YOUR INSTRUCTIONS: Nothing in the data should be altered when it is repeated in full.

DATA TO PROCESS:
——

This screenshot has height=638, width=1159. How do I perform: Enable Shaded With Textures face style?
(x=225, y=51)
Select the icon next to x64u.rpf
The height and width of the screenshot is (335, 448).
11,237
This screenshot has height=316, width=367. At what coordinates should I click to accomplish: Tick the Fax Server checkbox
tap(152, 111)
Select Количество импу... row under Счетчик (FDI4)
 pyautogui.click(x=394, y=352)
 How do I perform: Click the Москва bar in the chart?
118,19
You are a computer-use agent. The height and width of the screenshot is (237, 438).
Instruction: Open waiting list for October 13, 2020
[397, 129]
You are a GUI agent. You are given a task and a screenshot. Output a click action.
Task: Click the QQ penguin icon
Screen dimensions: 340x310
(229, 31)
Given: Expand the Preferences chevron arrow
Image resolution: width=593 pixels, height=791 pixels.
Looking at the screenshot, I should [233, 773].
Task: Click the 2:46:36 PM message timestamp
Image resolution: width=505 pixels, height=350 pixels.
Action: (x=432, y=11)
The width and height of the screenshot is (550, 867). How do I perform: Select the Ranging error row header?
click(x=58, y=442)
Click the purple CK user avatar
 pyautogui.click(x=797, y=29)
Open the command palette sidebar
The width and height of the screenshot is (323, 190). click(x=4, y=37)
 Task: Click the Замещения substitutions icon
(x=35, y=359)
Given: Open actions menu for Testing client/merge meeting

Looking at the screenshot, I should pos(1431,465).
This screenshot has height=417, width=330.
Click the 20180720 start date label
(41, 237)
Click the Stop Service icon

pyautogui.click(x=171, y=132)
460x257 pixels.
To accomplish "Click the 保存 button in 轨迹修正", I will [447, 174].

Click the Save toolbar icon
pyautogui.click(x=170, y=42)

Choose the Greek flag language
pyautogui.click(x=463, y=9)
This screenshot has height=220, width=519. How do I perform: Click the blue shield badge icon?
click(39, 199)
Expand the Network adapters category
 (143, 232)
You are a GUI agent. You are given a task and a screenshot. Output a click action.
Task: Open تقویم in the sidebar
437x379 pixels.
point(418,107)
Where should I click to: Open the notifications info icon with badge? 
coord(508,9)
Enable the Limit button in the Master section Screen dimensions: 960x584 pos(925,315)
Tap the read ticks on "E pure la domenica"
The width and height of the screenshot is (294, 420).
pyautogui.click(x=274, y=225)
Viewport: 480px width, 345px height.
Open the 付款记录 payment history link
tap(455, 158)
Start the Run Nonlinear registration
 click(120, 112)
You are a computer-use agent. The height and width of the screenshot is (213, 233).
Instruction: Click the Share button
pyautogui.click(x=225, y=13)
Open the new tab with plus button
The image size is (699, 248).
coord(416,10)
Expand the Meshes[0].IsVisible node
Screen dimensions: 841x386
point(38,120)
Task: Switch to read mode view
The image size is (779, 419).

——

EXERCISE OUTPUT:
This screenshot has height=638, width=1159. How do I perform: Enable Shaded With Textures face style?
(x=225, y=51)
Select the icon next to x64u.rpf
The height and width of the screenshot is (335, 448).
11,237
This screenshot has height=316, width=367. At what coordinates should I click to accomplish: Tick the Fax Server checkbox
tap(152, 111)
Select Количество импу... row under Счетчик (FDI4)
 pyautogui.click(x=394, y=352)
 How do I perform: Click the Москва bar in the chart?
118,19
You are a computer-use agent. The height and width of the screenshot is (237, 438).
Instruction: Open waiting list for October 13, 2020
[397, 129]
You are a GUI agent. You are given a task and a screenshot. Output a click action.
Task: Click the QQ penguin icon
Screen dimensions: 340x310
(229, 31)
Given: Expand the Preferences chevron arrow
Image resolution: width=593 pixels, height=791 pixels.
Looking at the screenshot, I should [233, 773].
Task: Click the 2:46:36 PM message timestamp
Image resolution: width=505 pixels, height=350 pixels.
Action: (x=432, y=11)
The width and height of the screenshot is (550, 867). How do I perform: Select the Ranging error row header?
click(x=58, y=442)
Click the purple CK user avatar
 pyautogui.click(x=797, y=29)
Open the command palette sidebar
The width and height of the screenshot is (323, 190). click(x=4, y=37)
 Task: Click the Замещения substitutions icon
(x=35, y=359)
Given: Open actions menu for Testing client/merge meeting

Looking at the screenshot, I should pos(1431,465).
This screenshot has height=417, width=330.
Click the 20180720 start date label
(41, 237)
Click the Stop Service icon

pyautogui.click(x=171, y=132)
460x257 pixels.
To accomplish "Click the 保存 button in 轨迹修正", I will [447, 174].

Click the Save toolbar icon
pyautogui.click(x=170, y=42)

Choose the Greek flag language
pyautogui.click(x=463, y=9)
This screenshot has height=220, width=519. How do I perform: Click the blue shield badge icon?
click(39, 199)
Expand the Network adapters category
 (143, 232)
You are a GUI agent. You are given a task and a screenshot. Output a click action.
Task: Open تقویم in the sidebar
437x379 pixels.
point(418,107)
Where should I click to: Open the notifications info icon with badge? 
coord(508,9)
Enable the Limit button in the Master section Screen dimensions: 960x584 pos(925,315)
Tap the read ticks on "E pure la domenica"
The width and height of the screenshot is (294, 420).
pyautogui.click(x=274, y=225)
Viewport: 480px width, 345px height.
Open the 付款记录 payment history link
tap(455, 158)
Start the Run Nonlinear registration
 click(120, 112)
You are a computer-use agent. The height and width of the screenshot is (213, 233).
Instruction: Click the Share button
pyautogui.click(x=225, y=13)
Open the new tab with plus button
The image size is (699, 248).
coord(416,10)
Expand the Meshes[0].IsVisible node
Screen dimensions: 841x386
point(38,120)
Task: Switch to read mode view
The image size is (779, 419).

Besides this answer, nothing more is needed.